A big decline in crude oil prices over the last two months where WTI crude dropped from just over $122 in early June to a little below $90 by the first week of August caused a decline in energy stocks. While the market was concerned about the impact of a recession on the demand side of the equation, energy investors saw another opportunity to fill up the tank and both company insiders as well as Warren Buffett decided to double down by buying more. I personally used the opportunity to add to my position in Diamondback Energy (FANG), an investment we discussed in our October 2021 newsletter as well as Continental Resources (CLR), which we discussed as our second spotlight idea last month.

Continental Resources now trades very close to Harold Hamm’s “go private” offer of $70 per share and is up nearly 300% since we initially added the company to the model portfolio in August 2020. Buffett picked up an additional $390 million of Occidental Petroleum (OXY) stock increasing Berkshire stake above 20% not counting preferred shares and warrants they hold. Last week we saw the Executive Chairman of Energy Transfer (ET) pick up $30 million worth of stock and the CEO of Civitas Resources (CIVI) pick up $2 million worth of stock. Civitas was created last year by merging the oil & gas production company Extraction Oil and Gas with Bonanza Creek Energy.
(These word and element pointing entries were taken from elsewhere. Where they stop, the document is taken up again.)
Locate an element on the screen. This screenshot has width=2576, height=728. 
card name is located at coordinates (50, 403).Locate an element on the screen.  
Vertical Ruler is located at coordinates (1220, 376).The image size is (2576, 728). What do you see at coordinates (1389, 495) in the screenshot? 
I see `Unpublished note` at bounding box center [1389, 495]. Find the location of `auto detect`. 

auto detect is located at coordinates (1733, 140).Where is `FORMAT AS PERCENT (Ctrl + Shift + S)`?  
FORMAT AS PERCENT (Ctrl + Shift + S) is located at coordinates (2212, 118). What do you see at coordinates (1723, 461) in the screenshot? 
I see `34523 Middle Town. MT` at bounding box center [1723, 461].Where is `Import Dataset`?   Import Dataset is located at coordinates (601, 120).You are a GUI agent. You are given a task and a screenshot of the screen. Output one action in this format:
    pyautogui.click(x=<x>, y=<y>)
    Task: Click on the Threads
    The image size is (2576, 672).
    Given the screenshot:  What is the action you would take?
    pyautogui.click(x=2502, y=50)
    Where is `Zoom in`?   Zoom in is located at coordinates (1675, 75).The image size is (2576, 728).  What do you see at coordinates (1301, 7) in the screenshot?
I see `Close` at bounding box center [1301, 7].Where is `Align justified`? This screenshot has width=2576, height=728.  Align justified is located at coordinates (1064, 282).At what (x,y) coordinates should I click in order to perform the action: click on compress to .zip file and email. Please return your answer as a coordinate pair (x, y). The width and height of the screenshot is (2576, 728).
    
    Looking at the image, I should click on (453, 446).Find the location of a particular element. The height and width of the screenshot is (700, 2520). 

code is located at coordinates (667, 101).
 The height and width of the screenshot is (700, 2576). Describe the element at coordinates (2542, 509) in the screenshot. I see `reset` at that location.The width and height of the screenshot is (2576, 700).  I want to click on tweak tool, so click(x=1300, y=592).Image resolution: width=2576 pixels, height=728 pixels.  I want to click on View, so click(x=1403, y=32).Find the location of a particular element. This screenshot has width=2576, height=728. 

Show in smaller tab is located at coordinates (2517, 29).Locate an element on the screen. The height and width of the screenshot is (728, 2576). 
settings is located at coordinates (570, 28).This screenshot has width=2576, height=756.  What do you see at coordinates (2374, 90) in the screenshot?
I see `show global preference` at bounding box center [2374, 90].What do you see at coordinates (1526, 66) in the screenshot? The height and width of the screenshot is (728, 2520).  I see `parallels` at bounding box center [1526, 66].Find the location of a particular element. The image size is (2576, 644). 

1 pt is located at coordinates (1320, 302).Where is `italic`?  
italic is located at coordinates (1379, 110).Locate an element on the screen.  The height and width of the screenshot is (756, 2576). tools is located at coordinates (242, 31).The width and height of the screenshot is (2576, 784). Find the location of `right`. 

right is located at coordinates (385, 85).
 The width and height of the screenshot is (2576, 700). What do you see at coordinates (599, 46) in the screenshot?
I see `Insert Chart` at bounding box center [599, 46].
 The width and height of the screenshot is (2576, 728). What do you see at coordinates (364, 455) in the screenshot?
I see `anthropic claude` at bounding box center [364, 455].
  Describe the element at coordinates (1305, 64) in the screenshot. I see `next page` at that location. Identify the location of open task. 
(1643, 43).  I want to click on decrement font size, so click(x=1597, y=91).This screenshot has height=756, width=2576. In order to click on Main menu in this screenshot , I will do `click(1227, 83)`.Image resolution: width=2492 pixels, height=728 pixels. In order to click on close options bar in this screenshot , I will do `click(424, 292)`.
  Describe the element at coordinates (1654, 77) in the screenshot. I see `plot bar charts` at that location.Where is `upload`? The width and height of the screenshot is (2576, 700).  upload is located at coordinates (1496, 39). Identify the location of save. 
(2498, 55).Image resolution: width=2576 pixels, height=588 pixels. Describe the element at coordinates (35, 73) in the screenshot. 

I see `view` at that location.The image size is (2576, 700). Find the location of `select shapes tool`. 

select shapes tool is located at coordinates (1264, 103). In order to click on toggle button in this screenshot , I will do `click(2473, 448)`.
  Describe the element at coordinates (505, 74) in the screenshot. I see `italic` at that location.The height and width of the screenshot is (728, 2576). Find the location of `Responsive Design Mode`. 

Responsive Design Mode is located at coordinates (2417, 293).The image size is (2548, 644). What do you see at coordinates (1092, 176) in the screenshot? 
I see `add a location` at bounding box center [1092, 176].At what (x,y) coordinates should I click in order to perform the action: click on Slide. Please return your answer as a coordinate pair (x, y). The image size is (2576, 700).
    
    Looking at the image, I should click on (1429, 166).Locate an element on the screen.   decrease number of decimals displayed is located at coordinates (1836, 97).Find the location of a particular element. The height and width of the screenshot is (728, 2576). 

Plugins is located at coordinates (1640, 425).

Civitas is exclusively focused on Colorado’s Denver-Julesburg Basin and appointed a new CEO, Chris Doyle, three months ago.

We wrote the following about Energy Transfer in April after another insider purchase at the company,

Natural gas prices were range bound for the better part of the last decade, oscillating between $2 and $4 per million British thermal units (MMBtu) with the occasional spike outside that tight range. With a constant increase in supply and lackluster demand, beyond some unusually cold winters, many energy production companies started to shift production away from natural gas to focus on crude oil while others looked at more lucrative markets in the East to ship the excess natural gas. To ship natural gas to other international market, the gas has to be liquified first to create LNG and then shipped via special ocean tankers.

When you think about the big jump in natural gas prices in Europe and the upcoming disruption to supplies from Russia, Cheniere Energy (LNG) comes to mind. The company spent several years investing in building LNG terminals and in February 2016 started to export LNG. I had looked at Cheniere several times over the years but the company’s net losses, large capital investments and massive debt load in an environment that wasn’t favorable for natural gas prices did not give me much confidence. All of that changed with the current geopolitical  environment.